**Problem 1:**
Repeat the passage on myelin word for word, from "Or, is lack" up to and including "(usually the axon).".
**Problem 2:**
Pick up the passage on myelin after its final sentence and continue it.

**Reading text:**
• • • •
Or, is lack of fat damaging to our brain? I think yes, and yes.

Myelin is a layer of electrically insulating material that surrounds usually just the axon part of our neurons. The process of myelinating the neuron begins before birth and finishes usually by the time we can open our own bank account. The myelin sheath is the "white matter" of the brain.

Per Wiki:

"The main purpose of a myelin layer (or sheath) is to increase the speed at which impulses propagate along the myelinated fiber" (usually the axon).

PD is a SLOWNESS of movement....

Remember myelin is an electrical insulator...so not only does it speed up transmission of brain messages, it keeps the message being transmitted from getting garbled with other things going on in the brain. If I am sending a package down a chute and then the chute starts eroding, my package will not travel as fast AND it could get sidetracked (or lost entirely), or other packages could end in up in the chute my package is supposed to be in.

Isn't PD really a slowness and garbling of neuronal transmission? You WANT to get a cup of coffee, but your arm won't move, or it won't move fast enough. Your brain has no problem thinking the thought, it's the physical carrying out of that thought that is the problem.

And to link it further, guess what is the most critical component of myelin? Cholesterol. Without it, no myelin. Without enough of it, slowness. Guess what PWP are low in? Cholesterol. And not just little low, but a lot,. We were told our cholesterol was at "starvation" levels, whatever that means, and were so happy to hear that because we thought all it meant was that we'd never have a stroke. Ha.
• • • •
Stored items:
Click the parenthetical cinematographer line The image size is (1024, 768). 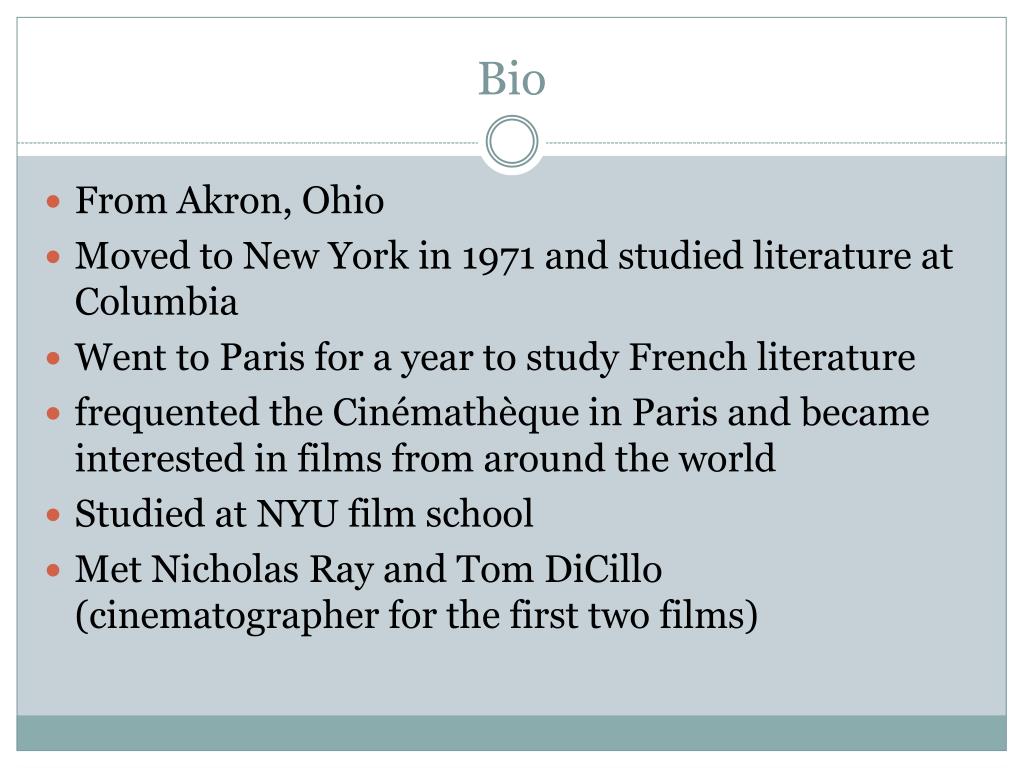pos(417,616)

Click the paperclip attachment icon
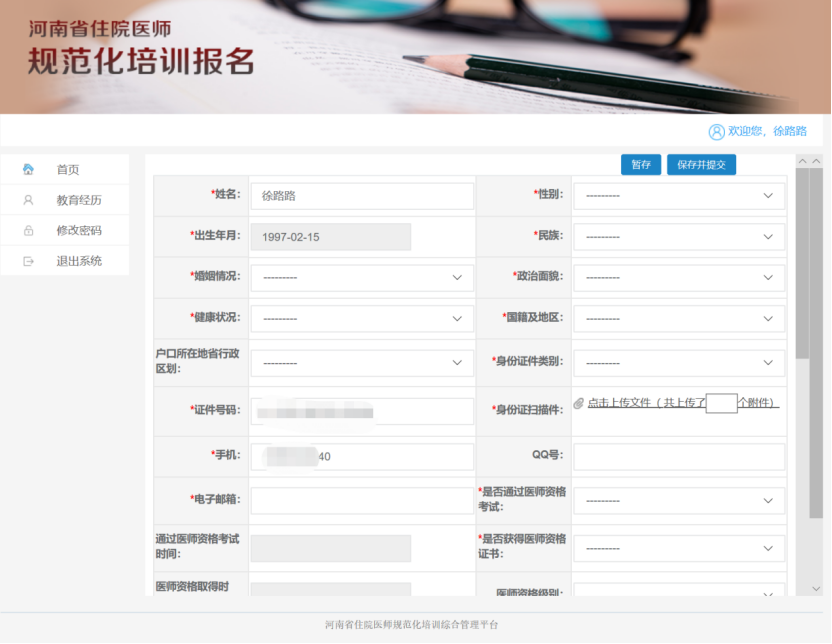tap(578, 403)
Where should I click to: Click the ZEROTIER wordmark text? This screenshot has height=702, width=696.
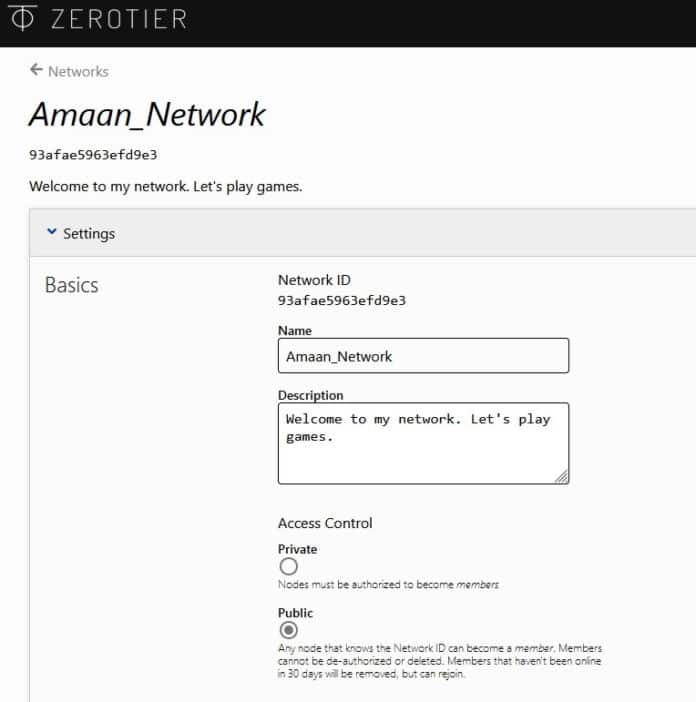(112, 19)
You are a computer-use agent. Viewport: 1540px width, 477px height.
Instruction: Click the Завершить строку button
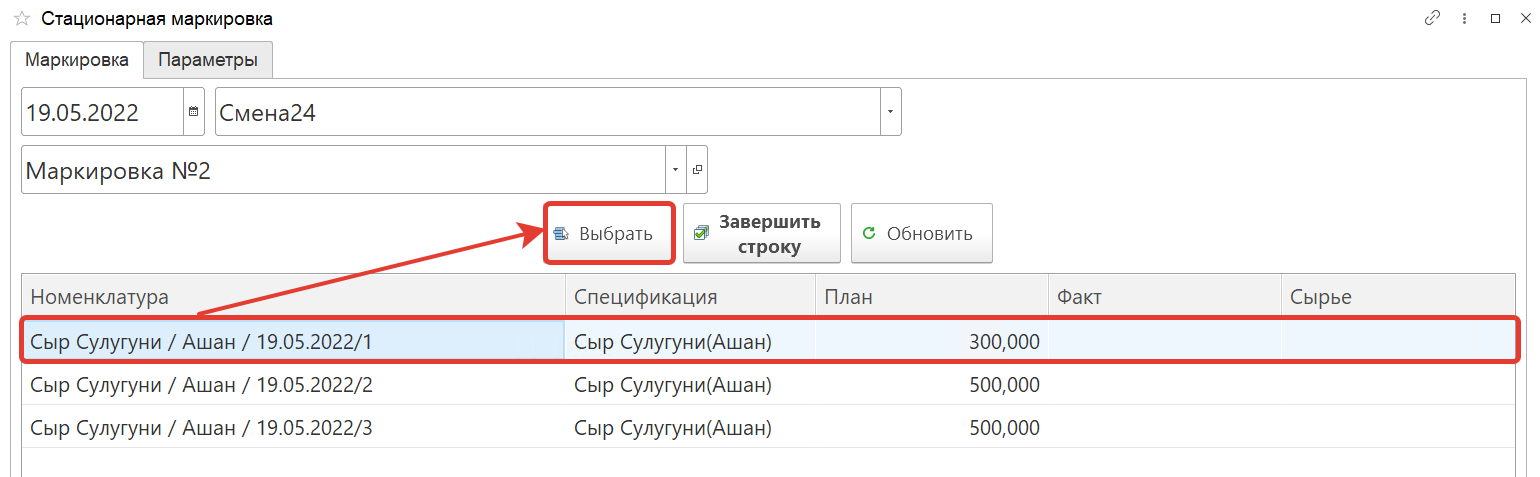click(x=749, y=234)

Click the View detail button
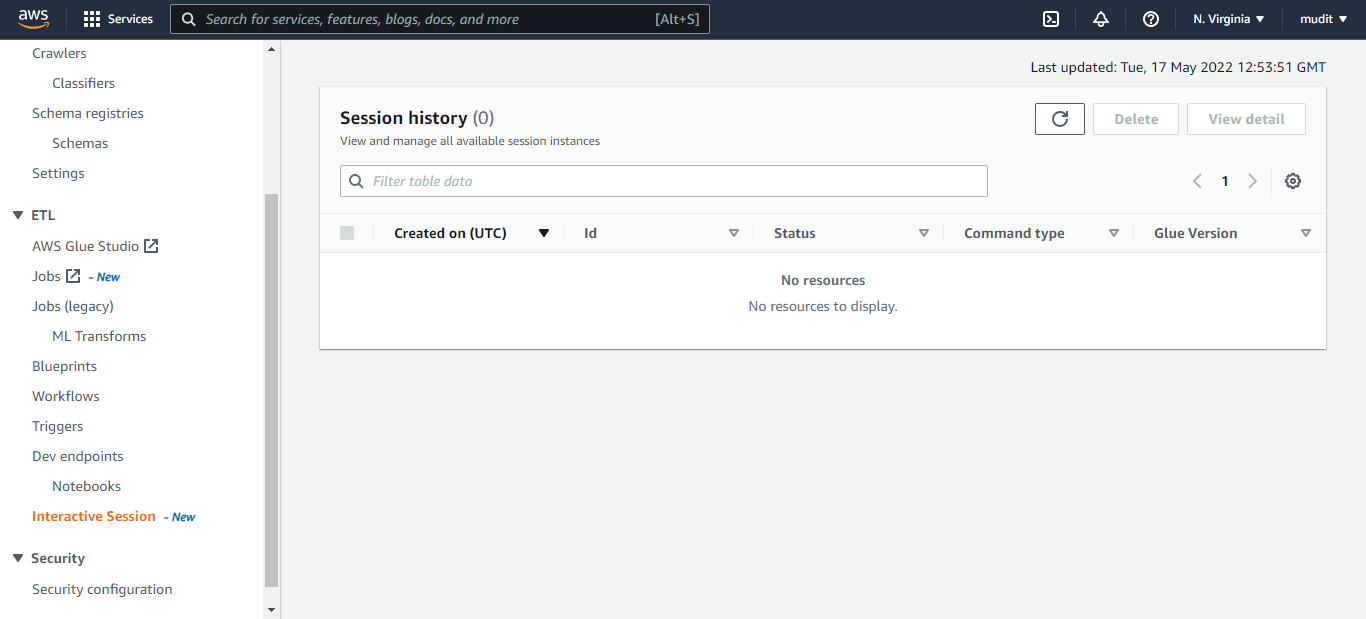point(1246,119)
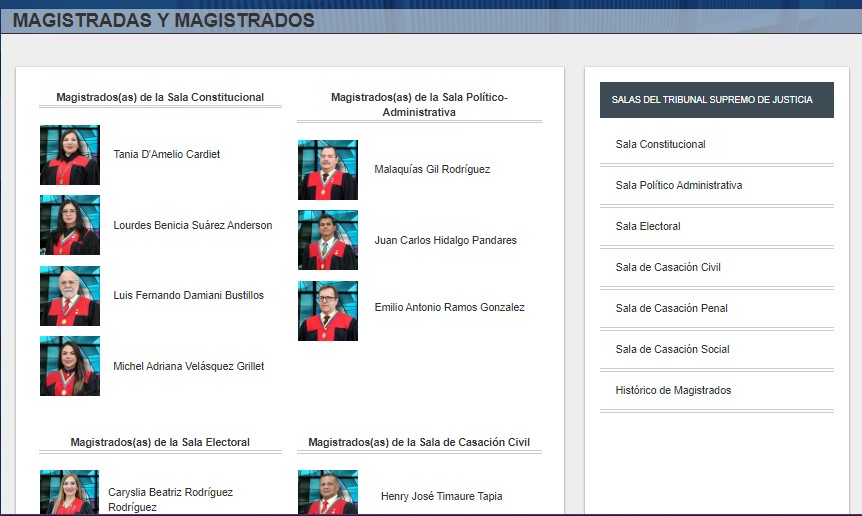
• • • •
**Output 1:**
Or, is lack of fat damaging to our brain? I think yes, and yes.

Myelin is a layer of electrically insulating material that surrounds usually just the axon part of our neurons. The process of myelinating the neuron begins before birth and finishes usually by the time we can open our own bank account. The myelin sheath is the "white matter" of the brain.

Per Wiki:

"The main purpose of a myelin layer (or sheath) is to increase the speed at which impulses propagate along the myelinated fiber" (usually the axon).

**Output 2:**
No doubt we lose myelin as we age, which is why PD and Alz. and name-that-20th-Century-Western-disease used to be seen only in the elderly. But now that we have been slurping up sugars and carbs for the past few decades at an unprecedented rate and fats our ancestors ate without problem have been all but banned, the ages and percentages at which these illnesses are being seen has skyrocketed. I see it something like this:

No healthy fats = no cholesterol = no myelin = brain atrophy/slowness/loss of transmissions

So then the question is, can we myelinate neurons that don't have enough or any myelin sheath, and if we can do this, does our PD/Alz./demential/etc. get better?

And do we know that the "atrophy" seen in brain illnesses is really an actual loss of cells v. loss of myelin, which I would think is a completely different animal. That would mean our cells are there, struggling to function, but not dead.

What do you all think? And btw, I don't mean to make it sound like myelin is the only thing at issue in PD, just that it could be a big deal and I've not read anything about it ever. Seems like someone somewhere would have seen the stats showing PWP are uniformly low in cholesterol and thought: "why is that? what might the effect be of the human body not having enough cholesterol?"

FWIW, I think this explains quite a bit about how DBS helps PWP, even though no one has been willing to come out and say it.